EXERCISE
Nothing should appear in the answer except the lines from the one containing "Given: Open the 首页 breadcrumb link" through the end of the records below, written out exactly.

Stored data:
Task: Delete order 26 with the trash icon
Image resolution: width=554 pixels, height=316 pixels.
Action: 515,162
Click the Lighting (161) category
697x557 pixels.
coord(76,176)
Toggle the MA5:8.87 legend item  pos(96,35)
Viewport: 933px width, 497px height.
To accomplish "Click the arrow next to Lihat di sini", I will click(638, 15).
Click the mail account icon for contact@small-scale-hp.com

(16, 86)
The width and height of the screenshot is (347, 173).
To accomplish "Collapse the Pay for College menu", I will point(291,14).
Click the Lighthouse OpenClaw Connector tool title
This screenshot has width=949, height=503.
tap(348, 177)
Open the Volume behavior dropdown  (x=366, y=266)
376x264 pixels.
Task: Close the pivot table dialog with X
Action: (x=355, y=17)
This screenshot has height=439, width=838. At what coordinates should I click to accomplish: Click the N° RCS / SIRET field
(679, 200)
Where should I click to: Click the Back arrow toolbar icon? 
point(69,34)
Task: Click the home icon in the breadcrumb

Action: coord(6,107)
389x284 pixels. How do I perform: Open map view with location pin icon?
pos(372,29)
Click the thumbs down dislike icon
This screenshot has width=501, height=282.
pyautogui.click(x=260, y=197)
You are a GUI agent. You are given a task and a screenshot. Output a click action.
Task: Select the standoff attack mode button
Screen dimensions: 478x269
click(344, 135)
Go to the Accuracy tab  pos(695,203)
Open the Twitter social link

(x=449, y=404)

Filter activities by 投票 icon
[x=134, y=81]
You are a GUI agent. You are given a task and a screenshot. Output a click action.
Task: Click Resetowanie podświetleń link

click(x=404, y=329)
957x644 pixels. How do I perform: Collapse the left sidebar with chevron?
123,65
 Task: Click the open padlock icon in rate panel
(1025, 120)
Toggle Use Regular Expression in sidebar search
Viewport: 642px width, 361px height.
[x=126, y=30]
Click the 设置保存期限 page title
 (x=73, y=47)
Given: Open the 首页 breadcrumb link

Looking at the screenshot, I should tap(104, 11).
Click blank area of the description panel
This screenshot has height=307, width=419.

ANSWER SPACE
Given: Open the 首页 breadcrumb link

Looking at the screenshot, I should tap(104, 11).
Click blank area of the description panel
This screenshot has height=307, width=419.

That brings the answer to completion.